# sanding sponges vs sanding screen



## Johne

Just curiouse what others think about using sanding sponges to sand drywall as opposed to sanding screen attached to a handle. advantages and disadvantages?


----------



## Bevelation

Sanding sponges are usually used for detail sanding and light checking after the bulk of sanding is done, either with pole sanders or orbitals. 

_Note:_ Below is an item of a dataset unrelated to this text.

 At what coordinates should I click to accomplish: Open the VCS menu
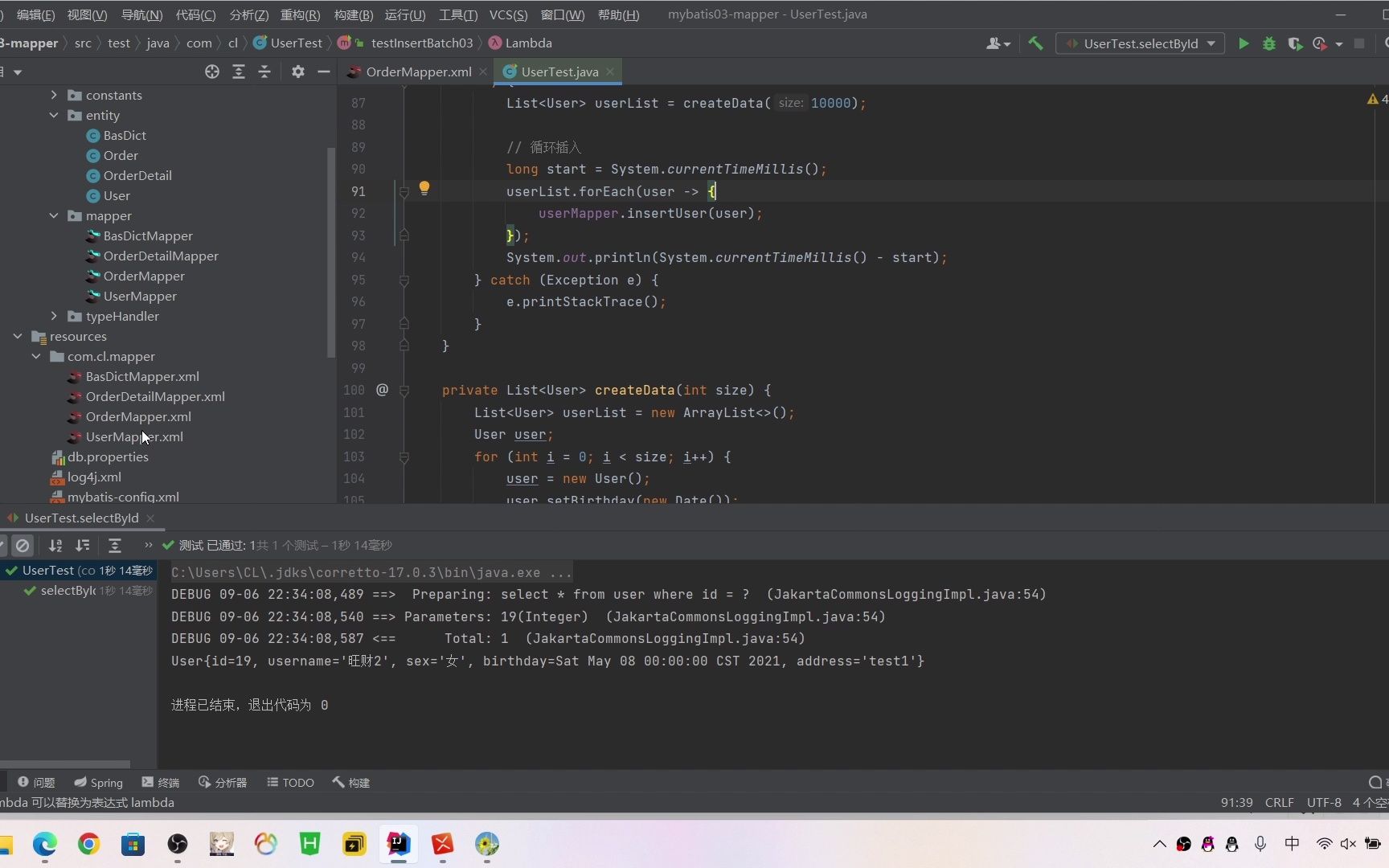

Screens aren't used often because they leave the screen imprint on the board so easily. Instead, most prefer paper or cloth backed sandpaper.


----------



## carpentaper

the screens suck. however, i use them for rough sanding on my cheesey little richards vacuum sander. i only use that for sanding in a finished place when doing patches. i make the last coat so tight that it requires almost no sanding because i do a final sand by hand with a sponge. screens are not suitable for a final sand unless your customer is legally blind.


----------



## Stinger

I personally haven't used a piece or paper of screen in about 15 years. Sponges all the way! In fact, when I made the transition to sponges I was tired of the scratches and damage caused to the apex of angles caused by the paper on a pole. I started taking sponges and using 3m spray adhesive to stick them to the pad on a pole sander. The advantages I noticed was that because the sponge stuck out all the way around it never damaged anything when you bumped it into something. Also, I could run them across about 20,000 feet of board before they lost their aggressiveness. I would then drop them back in the line up and use them for final sanding skim coat. Those pads would usually see about 50,000 feet of board before they hit the garbage can. I was going to patent the idea after using it for 6-7 years and now somebody else patented it where the sponges just stuff into a head designed to hold pads on a pole. Still use them exclusively. Seems to be a reason why almost every respectable power sander on the market uses this type material and not screen or paper. As far as your need to sand heavy or light, just by your sponge grit accordingly. They do anything paper does and more, except for scratch the heck out of your work and require constant changing.


----------



## alltex

I agree sponges work best. I got a black widow sponge sander sent to me free.that was about 3 months ago.I stll dont need a new pad and it came with 3! And by the way that was my idea to glue a sponge on a pole sander ,I just never tryed it.


----------



## Johne

*black widow sponge*

What is a black widow sponge? I did actually patent a sanding sponge for dustless sanding


alltex said:


> I agree sponges work best. I got a black widow sponge sander sent to me free.that was about 3 months ago.I stll dont need a new pad and it came with 3! And by the way that was my idea to glue a sponge on a pole sander ,I just never tryed it.


----------



## Muddauber

Johne said:


> I did actually patent a sanding sponge for dustless sanding



Please, more info. on the sponge.


----------



## alltex

Black widow is a sander head with attachable sandpaper sponges


----------



## Johne

*sanding sponge*

It connects to your vac, web site is vacuu-sponge.com. I painted for 15 years and some drywall repair, came up with this a few years ago.


Muddauber said:


> Please, more info. on the sponge.


----------



## joepro0000

Black Widow is great! Along with the 360. I have used the flex-edge sander, but noted it leaves marks on inside corners. Blackwidow and 360 is like a sponge on a handle, the way it leaves the walls so smooth.


----------



## hab

*dustless refinishing*

Hi, this is really informational thread for me. We'll throw this a reference in our dustless refinishing section.

--------------------
dustless refinishing


----------



## Bazooka-Joe

been sanding with a likeness of a sander like that for years


----------



## JustMe

Johne said:


> I did actually patent a sanding sponge for dustless sanding





Muddauber said:


> Please, more info. on the sponge.


Google search of 'dustless sanding sponge' turns up:

http://www.sandlutions.com/


----------



## Mudshark

Johne said:


> Just curiouse what others think about using sanding sponges to sand drywall as opposed to sanding screen attached to a handle. advantages and disadvantages?


Use all of them .....

I use sanding screen on pole for a "rough sand" or "quick sand" after first coat. Paper on pole for majority of the job and sponges for 3 ways and closets. Works for me.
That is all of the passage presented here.